Patient-Specific Normalized Glandular Dose Range Estimate For Mammography

Breast cancer is the most common cancer among women in the United States, and early detection is essential for reducing mortality. Screening mammography plays an important role in early detection by enabling identification of malignancies at earlier, more treatable stages. However, currently accepted dose estimation methods rely on simplified assumptions, typically modeling the breast as a homogeneous 50/50 mixture of adipose and fibroglandular tissue. Such assumptions neglect the substantial spatial heterogeneity of glandular tissue within individual breasts, most of which contain well below 50% FG tissue, and may therefore lead to inaccurate estimates of normalized glandular dose (DgN). In this work, we first show via Monte-Carlo Simulations the range of the DgN possible by just placing the fibroglandular tissue in the top, center or bottom for a range of breast models with GF varying sizes and glandular fraction percent. Then we propose a patient-specific framework for estimating a range of normalized glandular dose (DgN) from a (single) mammographic projection and its corresponding glandular fraction (GF) map, derived by our prior method on GF estimation (Smith, Dey et al) from a single image. We demonstrate that DgN can vary by up to a factor of three depending solely on differences in depth distribution of fibroglandular tissue, even when resultant projection images are indistinguishable from one another.
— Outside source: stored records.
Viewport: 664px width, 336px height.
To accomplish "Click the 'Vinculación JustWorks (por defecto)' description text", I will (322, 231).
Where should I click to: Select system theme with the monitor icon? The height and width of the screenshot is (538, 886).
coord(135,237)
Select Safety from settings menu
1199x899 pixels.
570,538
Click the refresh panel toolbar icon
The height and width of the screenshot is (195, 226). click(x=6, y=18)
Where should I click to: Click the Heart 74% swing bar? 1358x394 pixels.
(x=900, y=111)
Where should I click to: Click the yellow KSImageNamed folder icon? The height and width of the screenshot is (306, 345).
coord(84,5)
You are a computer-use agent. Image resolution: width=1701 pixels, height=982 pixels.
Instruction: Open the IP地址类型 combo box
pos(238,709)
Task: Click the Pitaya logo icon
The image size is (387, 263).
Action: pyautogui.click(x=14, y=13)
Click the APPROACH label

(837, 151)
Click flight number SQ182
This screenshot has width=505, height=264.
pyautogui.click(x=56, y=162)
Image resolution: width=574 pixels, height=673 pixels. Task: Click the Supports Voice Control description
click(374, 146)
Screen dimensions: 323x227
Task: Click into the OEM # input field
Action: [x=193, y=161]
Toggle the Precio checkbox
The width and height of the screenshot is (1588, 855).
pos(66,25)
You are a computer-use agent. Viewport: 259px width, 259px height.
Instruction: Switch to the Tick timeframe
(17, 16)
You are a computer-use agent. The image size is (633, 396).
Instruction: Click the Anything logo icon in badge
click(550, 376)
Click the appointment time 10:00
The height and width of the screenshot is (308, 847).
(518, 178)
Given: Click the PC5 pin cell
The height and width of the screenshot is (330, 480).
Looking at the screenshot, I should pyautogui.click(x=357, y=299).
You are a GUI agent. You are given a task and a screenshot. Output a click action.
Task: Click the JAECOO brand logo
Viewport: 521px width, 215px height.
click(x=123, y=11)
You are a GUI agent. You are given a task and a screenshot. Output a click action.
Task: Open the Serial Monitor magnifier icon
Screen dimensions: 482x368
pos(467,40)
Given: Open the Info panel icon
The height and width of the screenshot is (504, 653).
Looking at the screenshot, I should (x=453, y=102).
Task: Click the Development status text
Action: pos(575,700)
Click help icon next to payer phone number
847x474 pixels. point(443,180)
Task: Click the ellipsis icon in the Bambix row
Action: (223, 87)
Using simulated projections and GF maps, a Siddon ray-tracing-based back projection algorithm was applied to generate volumetric breast reconstructions that yielded the minimum and maximum achievable DgN while preserving both the projection image and GF distribution. We analytically demonstrate that the dose to these back projected volumes can be minimized or maximized by altering the placement of fibroglandular tissue within the volume. Monte Carlo simulations including Compton scatter were then performed, and the resulting doses were normalized by entrance air kerma to obtain DgN estimates for each reconstructed configuration. The results demonstrate that realistic bounds on patient dose can be derived from limited imaging information, supporting more personalized and transparent mammographic dose assessment.